Figure 5. Fluorescence emission spectra as a function of the fluorescent ATP-competitive kinase inhibitor bo-sutinib demonstrates the presence of a well-formed ATP binding pocket

The ATP-competitive inhibitor bosutinib shows a strong increase in fluorescence centered around 450 nm when bound to kinases with well-folded ATP binding sites upon excitation at 280 nm. To assess whether the kinases from the high-throughput expression screen were well-folded, bosutinib was titrated in a 15-concentration series geometrically spanning 0.008 μM to 18.99 μM (colored lines, higher concentrations are shown in warmer colors) in 15 increments for 39 expressing kinases with protein concentration adjusted to ~0.5 μM in 100 μL assay volume. Eluted TEV protease contaminant varies from 0.01–0.03 mg/mL in the assay volumes. The control MK14 and boiled MK14 (boiled for 10 min at 95°C) were produced in a large scale expression from the same plasmid as used in the high-throughput expression protocol and they were included as positive and negative controls for bosutinib binding to ATP binding pocket. Fluorescence emission spectra (y-axis, bandwidth 20 nm) were measured from 370 nm to 600 nm (x-axis) for excitation at 280 nm (bandwidth 10 nm). For reference, the fluorescence of bosutinib titrated into buffer titration (panel 36) is shown in grayscale in each panel. Significant increases in fluorescence signal above baseline qualitatively indicate the presence of a well-formed ATP binding site.

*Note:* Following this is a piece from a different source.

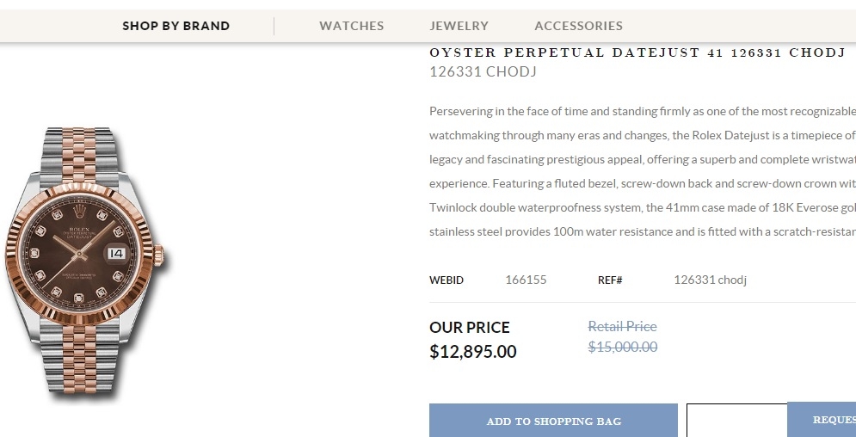Click the struck-through Retail Price label
The width and height of the screenshot is (856, 437).
click(x=622, y=327)

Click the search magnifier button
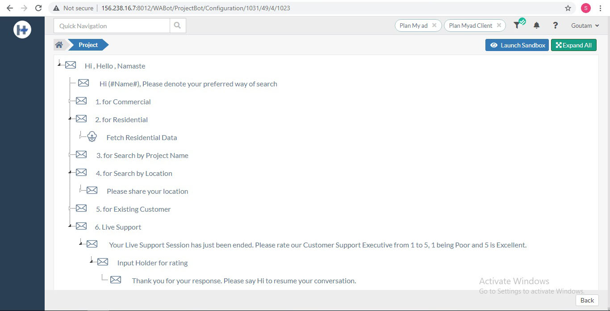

Figure 6. Expression yields for engineered clinically-derived Src and Abl missense mutants

(A) All Abl and Src clinically-identified mutants assessed in the expression screen are displayed as sticks. Mutants with expression yields >2 μg/mL are colored green, while those with yields <2 μg/mL are colored orange. Rendered structures are Abl (PDBID: 2E2B) and Src (PDBID: 4MXO). (B) Synthetic gel images showing ABl (top) or Src (bottom) expression, with wells labeled by missense mutation. Yield was determined by Caliper GX II quantitation of the expected size band and reported in μg/mL culture, where total eluate volume was 120 μL following nickel bead pulldown purification from 900 μL bacterial culture. Residue mutations use numbering for the Uniprot canonical isoform.